Une gageure, quand pour tenir la salle en haleine, on n'a que sa voix qui joue sur un seul registre, le tragique. Même quand il y a du rire et l'actrice toujours égale à elle-même dans ce psychodrame enlevé ne s'en prive jamais-, l'accent, lui, reste intensément, terriblement tragique. Oui, il y a du drame, de la tragédie dans cette pièce, et les tombereaux de mots qui se déversent sur la scène, et les rires démoniaques qui éclatent ici ou là de façon inattendue, et les chants qui alternent avec le discours, pour en briser la monotonie, et la danse même et les contorsions acrobatiques n'ont qu'un but: créer l'illusion du mouvement dans le récit. Il y a une dynamique, en effet, et cette dynamique tient lieu d'action dramatique. Mais qu'essaie de raconter Kinza?
Son drame à elle. Un jour, dans son village, un groupe de terroristes y effectue une incursion qui se termine par l'assassinat du père de Kinza. Comme elle n'a que ce père, elle est inconsolable et est condamnée à vivre dans une profonde solitude. Que faire dans ce cas pour la meubler et échapper aux fantômes du passé qui la poursuivent jour et nuit?

**CONSIGNES DE L'EXERCICE:**
Reproduisez intégralement, mot pour mot, la critique théâtrale figurant ci-dessus.

**DONNÉES EXTRAITES:**
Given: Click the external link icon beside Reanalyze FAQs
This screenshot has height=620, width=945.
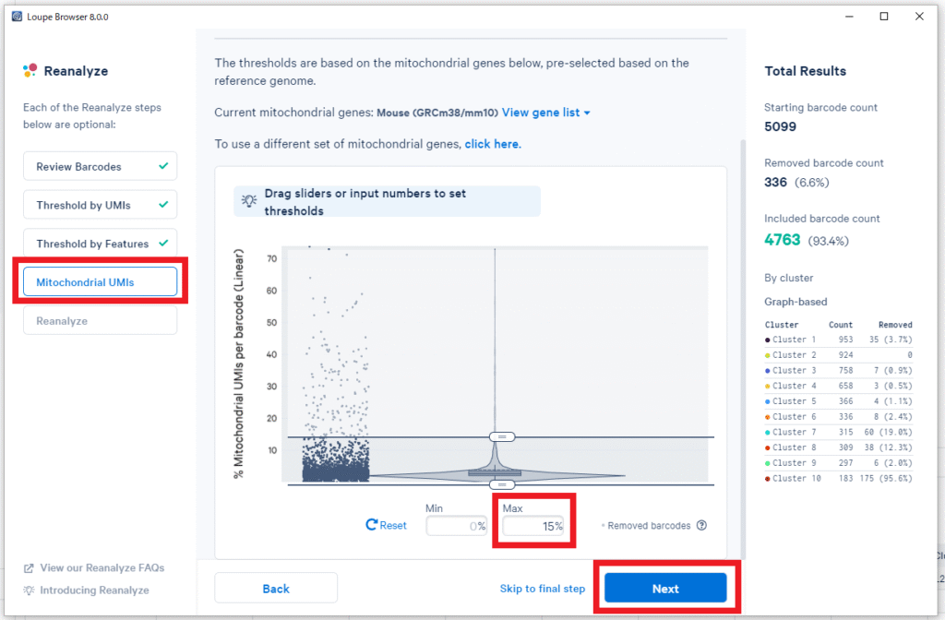Looking at the screenshot, I should coord(29,568).
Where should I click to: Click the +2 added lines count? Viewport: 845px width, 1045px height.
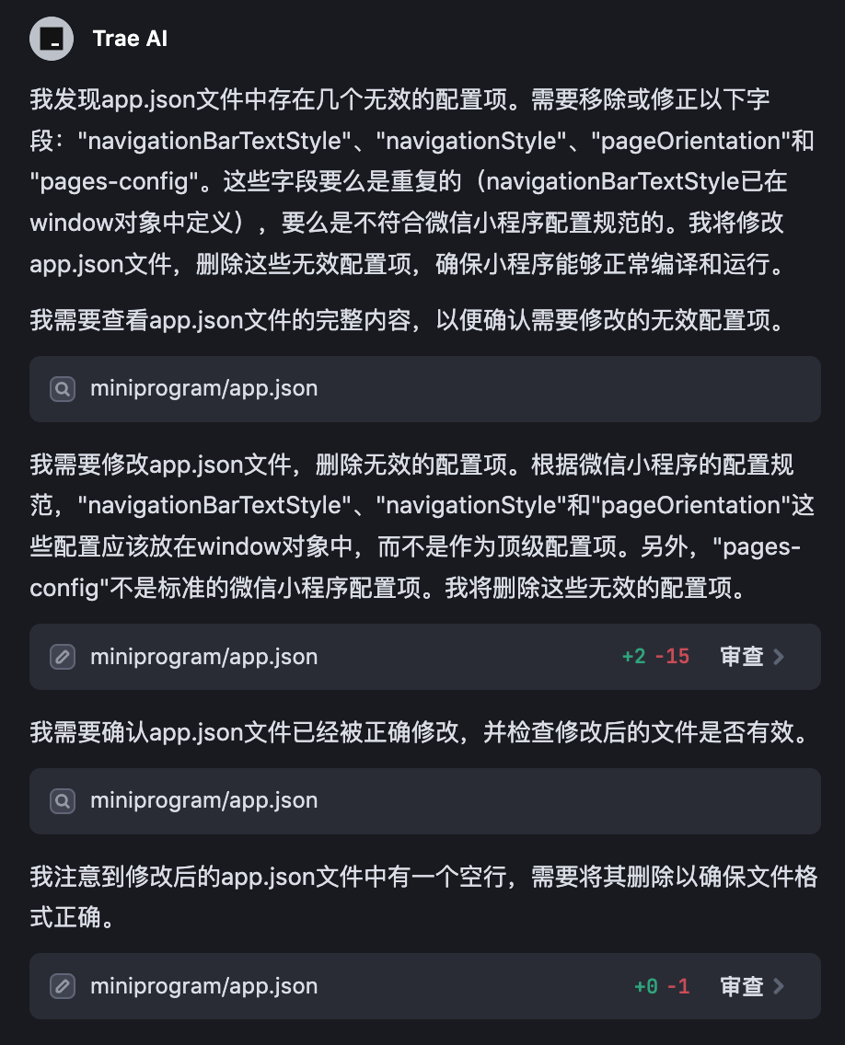point(633,657)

**EN RÉPONSE:**
Une gageure, quand pour tenir la salle en haleine, on n'a que sa voix qui joue sur un seul registre, le tragique. Même quand il y a du rire et l'actrice toujours égale à elle-même dans ce psychodrame enlevé ne s'en prive jamais-, l'accent, lui, reste intensément, terriblement tragique. Oui, il y a du drame, de la tragédie dans cette pièce, et les tombereaux de mots qui se déversent sur la scène, et les rires démoniaques qui éclatent ici ou là de façon inattendue, et les chants qui alternent avec le discours, pour en briser la monotonie, et la danse même et les contorsions acrobatiques n'ont qu'un but: créer l'illusion du mouvement dans le récit. Il y a une dynamique, en effet, et cette dynamique tient lieu d'action dramatique. Mais qu'essaie de raconter Kinza?
Son drame à elle. Un jour, dans son village, un groupe de terroristes y effectue une incursion qui se termine par l'assassinat du père de Kinza. Comme elle n'a que ce père, elle est inconsolable et est condamnée à vivre dans une profonde solitude. Que faire dans ce cas pour la meubler et échapper aux fantômes du passé qui la poursuivent jour et nuit?